Die ägyptischen Muslimbrüder sind mit ihrem Hass auf Juden und Israel wahrlich nicht allein. Wie vor allem die Presse berichtete, haben einige arabische Künstler erklärt, das Wiener Festival „Salam.Orient“ zu boykottieren, weil die israelische Botschaft die Reisekosten für eine tadschikisch-jüdische Gruppe übernommen hat und daher als Co-Sponsor der Veranstaltungsreihe fungiert. (Presse, 19. Okt. 2012; der Standard hat die ganze Angelegenheit bis heute mit keinem Wort erwähnt.) Die Veranstalter des Festivals haben mittlerweile eine Erklärung veröffentlicht, in der sie die Boykottaufrufe als „unverständlich“ bezeichnen.
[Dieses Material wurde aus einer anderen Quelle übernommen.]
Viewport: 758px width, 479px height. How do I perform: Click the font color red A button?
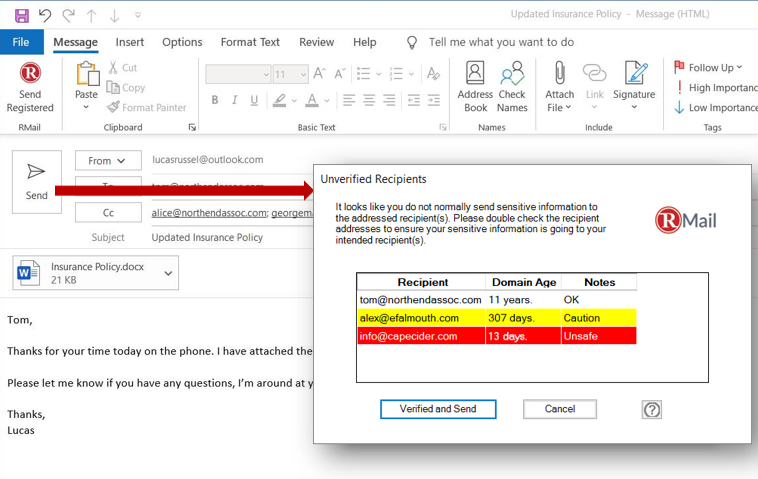[x=313, y=101]
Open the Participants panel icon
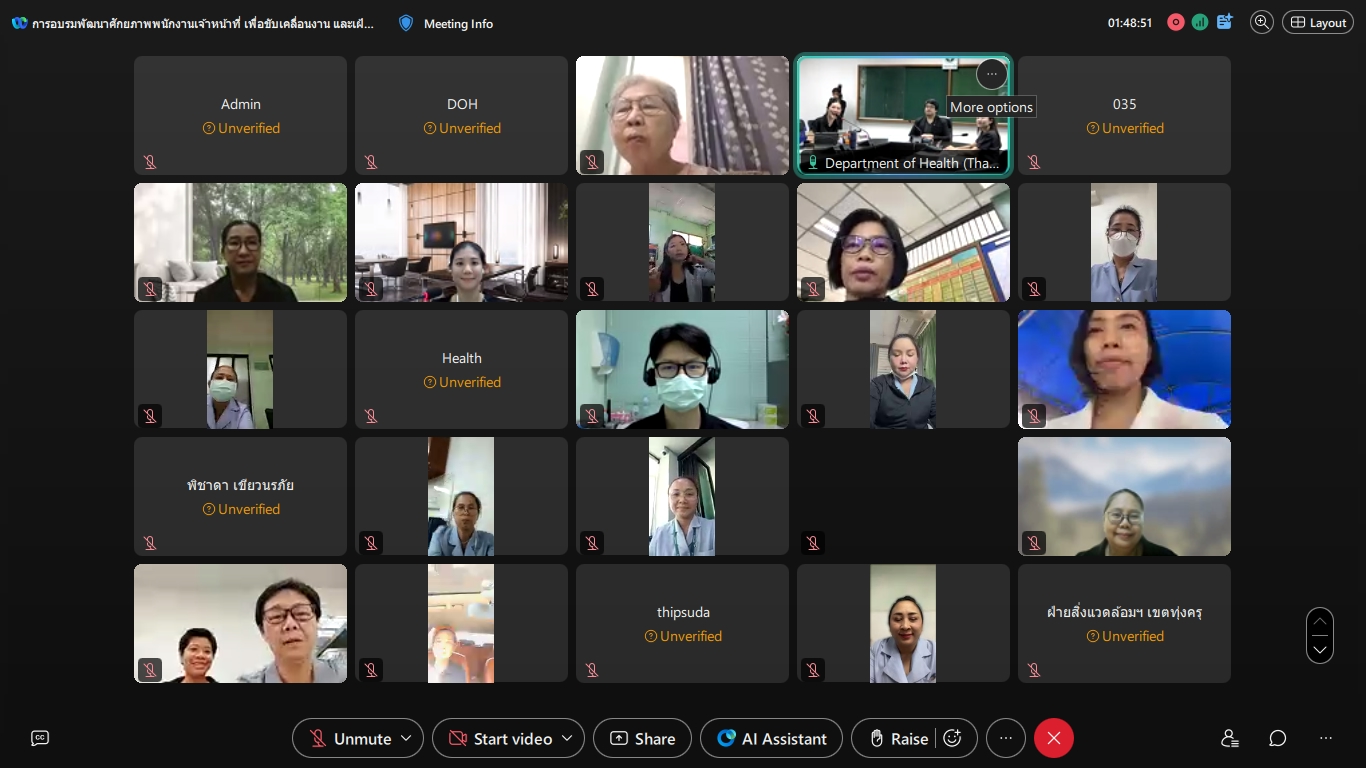Viewport: 1366px width, 768px height. tap(1230, 738)
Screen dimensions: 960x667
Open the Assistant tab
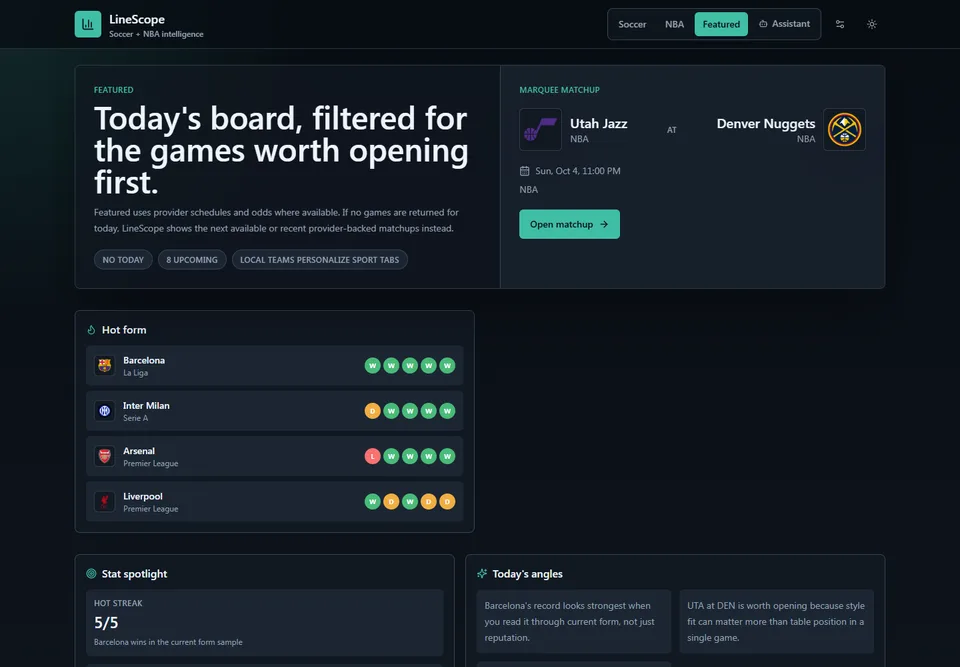click(x=784, y=24)
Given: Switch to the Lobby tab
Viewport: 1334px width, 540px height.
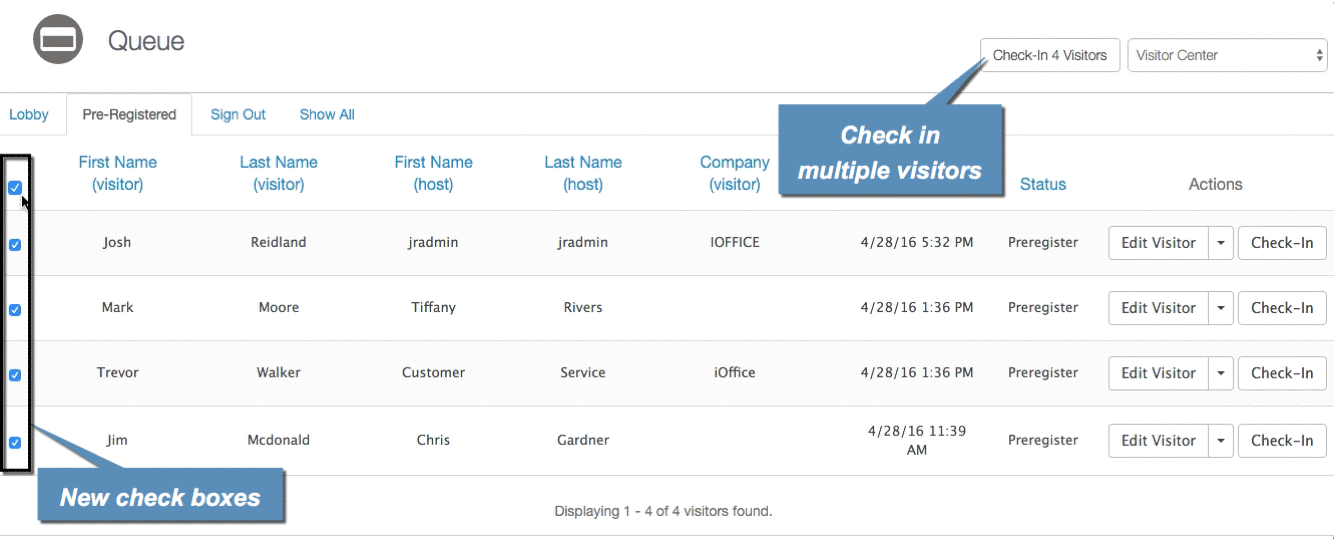Looking at the screenshot, I should pos(29,115).
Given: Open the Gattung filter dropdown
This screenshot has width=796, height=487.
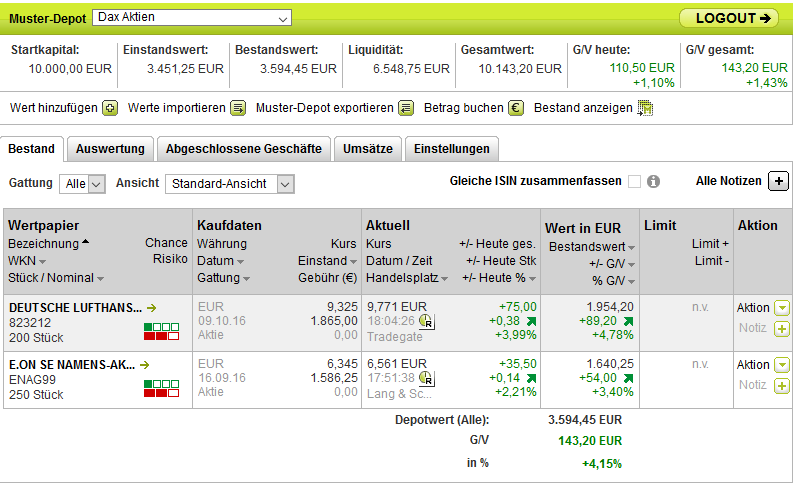Looking at the screenshot, I should [x=83, y=184].
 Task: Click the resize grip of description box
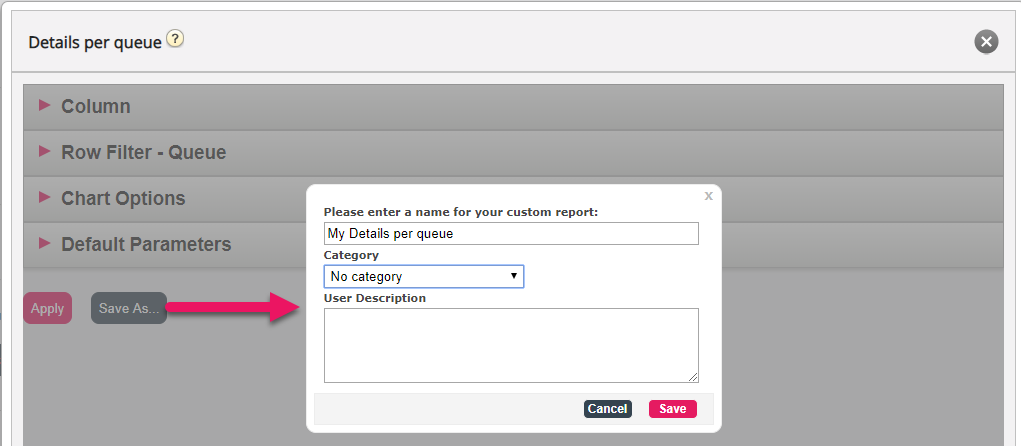tap(693, 377)
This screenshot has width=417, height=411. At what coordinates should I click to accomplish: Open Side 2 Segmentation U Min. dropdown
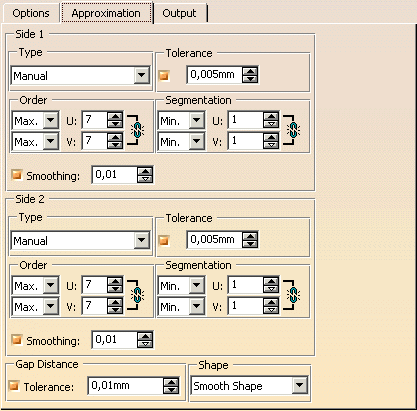[181, 286]

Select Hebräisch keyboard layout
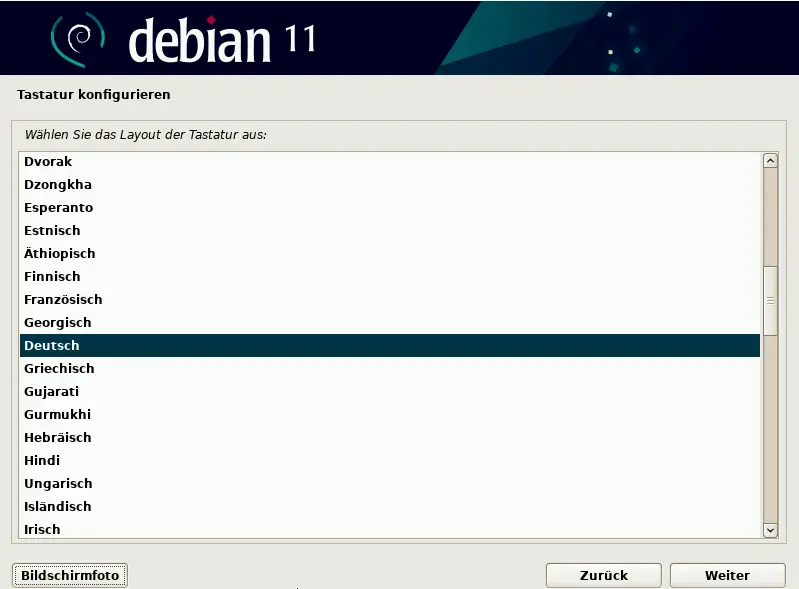[57, 438]
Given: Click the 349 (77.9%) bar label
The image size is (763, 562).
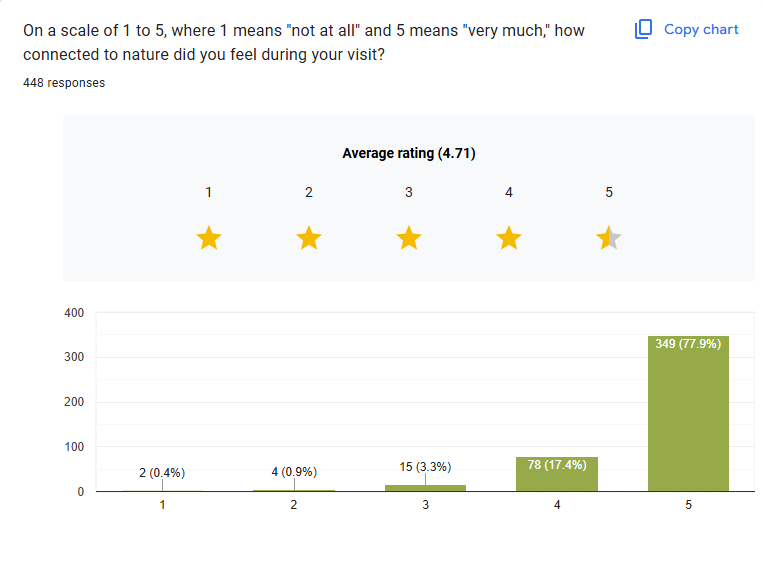Looking at the screenshot, I should click(688, 345).
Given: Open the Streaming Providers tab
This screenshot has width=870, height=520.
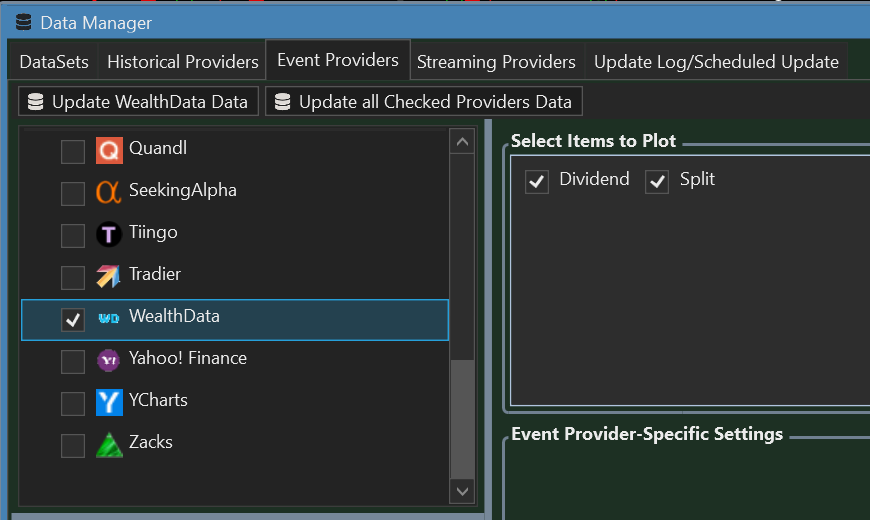Looking at the screenshot, I should point(496,62).

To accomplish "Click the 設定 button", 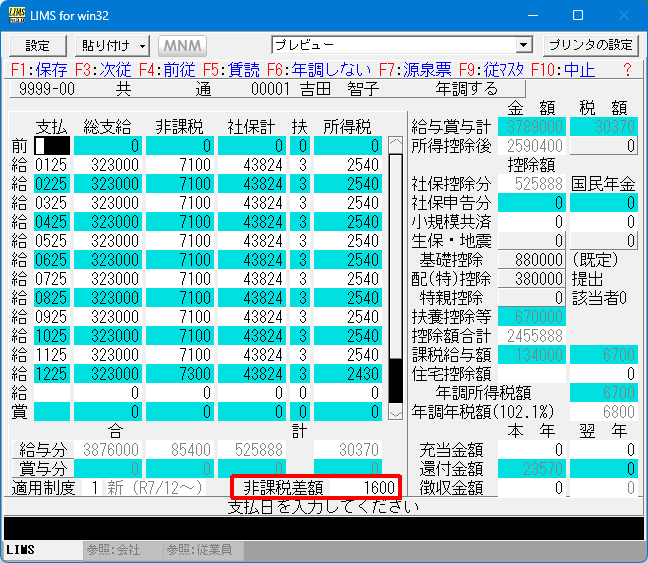I will (38, 46).
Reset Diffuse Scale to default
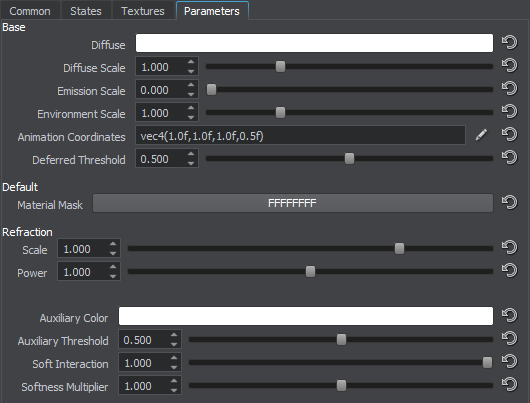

Zumindest in diesem Jahr war die Beteiligung der israelischen Botschaft offenbar nicht mehr rückgängig zu machen; ob ein Sponsoring durch die Botschaft in Zukunft noch einmal möglich sein wird, lässt sich derzeit nicht abschätzen.

Die Veranstalter scheinen den Boykott angesichts der Tatsache, dass auf dem Festival der „Israel-Kritik“ ohnehin bereits viel Raum geboten wurde, wirklich nicht zu verstehen – man mag sich gar nicht vorstellen, was sich bei einem „palästinensischen Jugendtheater“ abgespielt haben mag, dass selbst von den Festival-Organisatoren als „heftig und sehr israel-kritisch“ bezeichnet wird. Ob das Schauspiel wohl dem „Dialog der Kulturen“ gedient hat, dem sich das Festival verschrieben hat? Ob es sich um „Zeichen des Friedens, des Miteinander und des gegenseitigen Respektes“ gehandelt haben mag, zu denen sich die Veranstalter bekennen? „(G)erade wegen des jahrelangen Einsatzes auch für die arabische Perspektive“ seien die Boykotte nicht nachzuvollziehen. Übersetzt heißt das ungefähr: Uns jetzt abzusagen, obwohl wir in der Vergangenheit unsere Bereitschaft zur „heftigen“ Israel-Kritik wirklich hinlänglich unter Beweis gestellt haben, ist eine große Enttäuschung.